# Custom Spraybar



## dam718 (Nov 25, 2013)

Aloha guys,

My Marineland C-360 has been fantastic, but I am not impressed at all with the very crummy outlet and intake pipes... Very thin, very cheap feeling, and the outlet in particular won't stay where I want it... 

So I'm going to make my own... Seems like a simple enough answer!

I've started by making a custom spray bar. 

It's made using 1/2" PVC, and a 3/4" hose barb where the outlet hose will connect. I haven't yet drilled any holes... 










A couple of questions

1) Do I need to cement the pieces of PVC to the elbows, or is press fit enough?

2) If I DO need to cement, is the cement safe for the fish?

3) Can I paint it? If so, is there a particular kind of paint that I should use that will be safe for the fish?

4) What size holes should I drill, and how many, to maintain good flow without kicking up a huge amount of current in my small 36 Gallon tank?

5) What angle should I position the holes? Should I have them pointing up towards the surface? Or pointing down towards the bottom of the tank?
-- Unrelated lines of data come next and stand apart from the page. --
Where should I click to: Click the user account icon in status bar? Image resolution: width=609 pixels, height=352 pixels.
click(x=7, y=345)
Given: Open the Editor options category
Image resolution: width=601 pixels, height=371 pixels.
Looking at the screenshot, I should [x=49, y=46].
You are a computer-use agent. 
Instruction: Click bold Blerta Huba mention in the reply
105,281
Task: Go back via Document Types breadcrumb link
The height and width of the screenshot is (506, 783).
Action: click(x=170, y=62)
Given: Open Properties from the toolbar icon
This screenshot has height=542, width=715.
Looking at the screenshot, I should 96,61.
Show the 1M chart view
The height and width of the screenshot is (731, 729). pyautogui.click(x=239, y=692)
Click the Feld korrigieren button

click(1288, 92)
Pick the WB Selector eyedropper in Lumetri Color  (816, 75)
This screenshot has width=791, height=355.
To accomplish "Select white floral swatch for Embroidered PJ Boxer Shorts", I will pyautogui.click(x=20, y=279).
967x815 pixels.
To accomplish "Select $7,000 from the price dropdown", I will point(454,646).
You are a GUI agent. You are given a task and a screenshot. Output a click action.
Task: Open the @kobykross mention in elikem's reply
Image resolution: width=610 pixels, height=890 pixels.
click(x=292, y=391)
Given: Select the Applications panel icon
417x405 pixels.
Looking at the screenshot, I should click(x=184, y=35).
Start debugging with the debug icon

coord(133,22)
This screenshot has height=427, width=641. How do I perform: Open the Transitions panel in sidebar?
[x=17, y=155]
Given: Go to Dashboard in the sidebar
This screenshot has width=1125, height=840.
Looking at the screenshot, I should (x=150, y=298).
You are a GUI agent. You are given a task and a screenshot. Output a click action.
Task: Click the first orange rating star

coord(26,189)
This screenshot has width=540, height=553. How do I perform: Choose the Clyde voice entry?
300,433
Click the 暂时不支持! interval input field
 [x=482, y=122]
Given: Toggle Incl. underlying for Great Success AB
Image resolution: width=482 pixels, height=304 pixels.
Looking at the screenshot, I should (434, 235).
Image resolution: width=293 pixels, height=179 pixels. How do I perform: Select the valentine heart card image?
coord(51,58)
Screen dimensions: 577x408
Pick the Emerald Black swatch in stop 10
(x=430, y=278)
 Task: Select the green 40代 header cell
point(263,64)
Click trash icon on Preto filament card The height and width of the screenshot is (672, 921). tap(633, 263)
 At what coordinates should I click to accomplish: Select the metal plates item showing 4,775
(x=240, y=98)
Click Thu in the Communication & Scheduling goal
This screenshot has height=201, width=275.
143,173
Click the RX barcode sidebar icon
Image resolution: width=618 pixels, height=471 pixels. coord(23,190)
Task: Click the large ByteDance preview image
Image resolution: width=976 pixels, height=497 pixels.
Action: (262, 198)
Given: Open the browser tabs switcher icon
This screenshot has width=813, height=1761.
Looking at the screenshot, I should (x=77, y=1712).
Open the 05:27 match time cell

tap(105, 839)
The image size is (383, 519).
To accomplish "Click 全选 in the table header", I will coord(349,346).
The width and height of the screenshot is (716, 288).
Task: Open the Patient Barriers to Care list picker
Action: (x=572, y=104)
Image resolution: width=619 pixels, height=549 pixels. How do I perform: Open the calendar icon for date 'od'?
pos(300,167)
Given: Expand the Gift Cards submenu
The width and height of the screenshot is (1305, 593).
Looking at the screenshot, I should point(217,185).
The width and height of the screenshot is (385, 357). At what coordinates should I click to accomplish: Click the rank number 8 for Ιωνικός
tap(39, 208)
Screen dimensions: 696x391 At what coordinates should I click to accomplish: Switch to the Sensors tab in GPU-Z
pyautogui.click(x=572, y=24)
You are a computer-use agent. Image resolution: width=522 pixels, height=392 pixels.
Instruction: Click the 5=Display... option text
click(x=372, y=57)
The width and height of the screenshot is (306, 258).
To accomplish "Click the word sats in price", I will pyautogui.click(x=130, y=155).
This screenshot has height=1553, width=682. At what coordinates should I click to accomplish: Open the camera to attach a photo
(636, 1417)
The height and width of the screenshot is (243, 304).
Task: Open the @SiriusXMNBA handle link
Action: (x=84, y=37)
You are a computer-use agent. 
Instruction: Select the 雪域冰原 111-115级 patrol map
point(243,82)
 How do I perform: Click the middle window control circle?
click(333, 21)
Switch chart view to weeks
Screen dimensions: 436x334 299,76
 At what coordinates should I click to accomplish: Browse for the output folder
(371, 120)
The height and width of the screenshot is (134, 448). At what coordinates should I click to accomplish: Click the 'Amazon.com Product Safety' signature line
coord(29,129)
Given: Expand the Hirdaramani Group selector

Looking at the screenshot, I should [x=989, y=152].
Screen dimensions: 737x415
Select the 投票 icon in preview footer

As always, all input is appreciated!

Thanks!


----------



## coralbandit (Jul 29, 2012)

I would glue the parts outside the tank for safety.You're probly ok not glueing the last elbow in tank and end cap for adjustability and cleaning.Just rinse well after glueing or even soak for some time.I just did this last weekend and even added carbon(this is what it is good for) that I'll keep in for a week.
Krylon "fusion" is safe in aquariums and is made for plastic so paintit up!
Can't say for hole size or angle, but like I said if you don't glue last elbow you can adjust the spray bar.


----------



## majerah1 (Oct 29, 2010)

Krylon fusion! 

Yes I agree with Tom, glue everything except the bar itself to that elbow. You will be needing to clean it so that will make it mucho easier. On the holes, I believe that is up to you but if you have any spray bars laying around you can use those as a guide. I would suggest a size but I dont do measurements, hubbs does that.


----------



## MriGuy85 (Aug 29, 2013)

Cool! Let me know how it works out. I was planning to do the same thing with my 360. My intake is fine so I will leave that alone, but I planned to use vinyl tubing instead of PVC. Keep us updated


----------



## jrman83 (Jul 9, 2010)

Make it easy. Buy the Eheim 2217 spray bar pieces - just a thought. Its a comparable version and you can put along the back or from the side of the tank. Filter may not do so well on the diameter of your spraybar. It may, just depends on what you will be happy with. If you increase size you usually decrease velocity.


----------



## rift lake (Nov 8, 2012)

Keep the spray holes 1/8 of an inch to keep some back pressure for the spraybar to work correctly


----------



## dam718 (Nov 25, 2013)

I decided to skip painting... I just don't have it in me to put anything I painted myself in the tank... 

So I just installed it in the raw white after a thorough cleaning.

Here's the "After"



















I think it turned out nice... It's aimed toward the surface and creating a nice ripple effect on the water without blowing everything around in the tank. There's still a nice sway to the plants... 

I kinda messed up a bit, I think... I used 1/8" holes and ended up using the area of my output tube divided by the area of a 1/8" hole to determine the number of holes to use. And I went one over so I'm at somewhere around 103% of the area of the hose. I think I should have gone with 90-95% of the hose area... Stupid math... The actual bar with the hose in it is easy enough to replace, it's not cemented in place. I did cement everything external to the tank though, as suggested.

MriGuy85, if you're interested in a list of materials used, let me know. It's really very easy!


----------



## jrman83 (Jul 9, 2010)

Looks good!


----------



## hotwingz (Mar 3, 2013)

Great piece! Thanks for sharing.


----------



## catfisherpro (Apr 5, 2013)

That's cool I have spray bars like that on all my tanks. I lil trick I used instead of holes I put vertical slots so it has a fan type spray an it also works wit horizontal slots to


----------